Siamo vicini all’inverno ed è tempo di Delicatessen. Ho scoperto il negozio tempo fa, ho apprezzato i loro meravigliosi biscotti alla cannella, tanto gustosi e delicati. In seguito ho avuto l’occasione di cenare nel ristorante, luogo dall’atmosfera incantevole: calda e accogliente. L’eleganza del menù mi ha rapita, credevo che la proposta fosse di un cibo pesante, cucinato per luoghi freddi. Invece ho avuto modo di apprezzare la delicatezza e la classe di una cucina fondata sulla tradizione ma gestita con grazia. Un passaggio in Alto Adige attraverso l’esperienza di qualcosa di poco noto, distante dal comune pensiero che associa quel luogo allo speck o ai canederli.
Uscire
Piazza San Camillo de Lellis
È come stare in una nicchia. Il passaggio da questa piazza mi regala la sensazione di essere in un luogo-rifugio, trovo la protezione del nido, di un camino caldo. Non saprei dire il perché, è successo e basta. Sono anni che attraverso questa piazza in bicicletta, ogni giorno, più volte al giorno. È la strada che faccio per raggiungere l’ufficio e in questo cammino mi è capitato spesso di trovare proprio qui la soluzione a questioni complesse che portavo con me una volta uscita dal lavoro.

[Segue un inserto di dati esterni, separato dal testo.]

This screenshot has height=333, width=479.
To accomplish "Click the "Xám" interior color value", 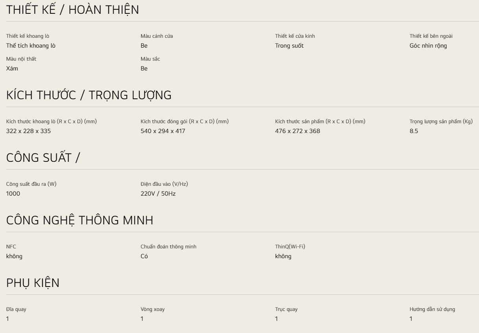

Due giri introno alla rotonda ed è come se le idee diventassero più chiare, a volte mi sono fermata, ho fatto un giro su me stessa e ho ripreso la bicicletta per andare avanti e dopo qualche istante: nuova manifestazione e risoluzione. Forse in me c’era già l’idea di ciò che avrei voluto e il luogo ha solo contribuito a farla emergere. Non saprei, questione di energia. Cerco questo nei luoghi: li guardo, ascolto, annuso il sapore dell’aria, tocco le pietre o il verde degli alberi e sento.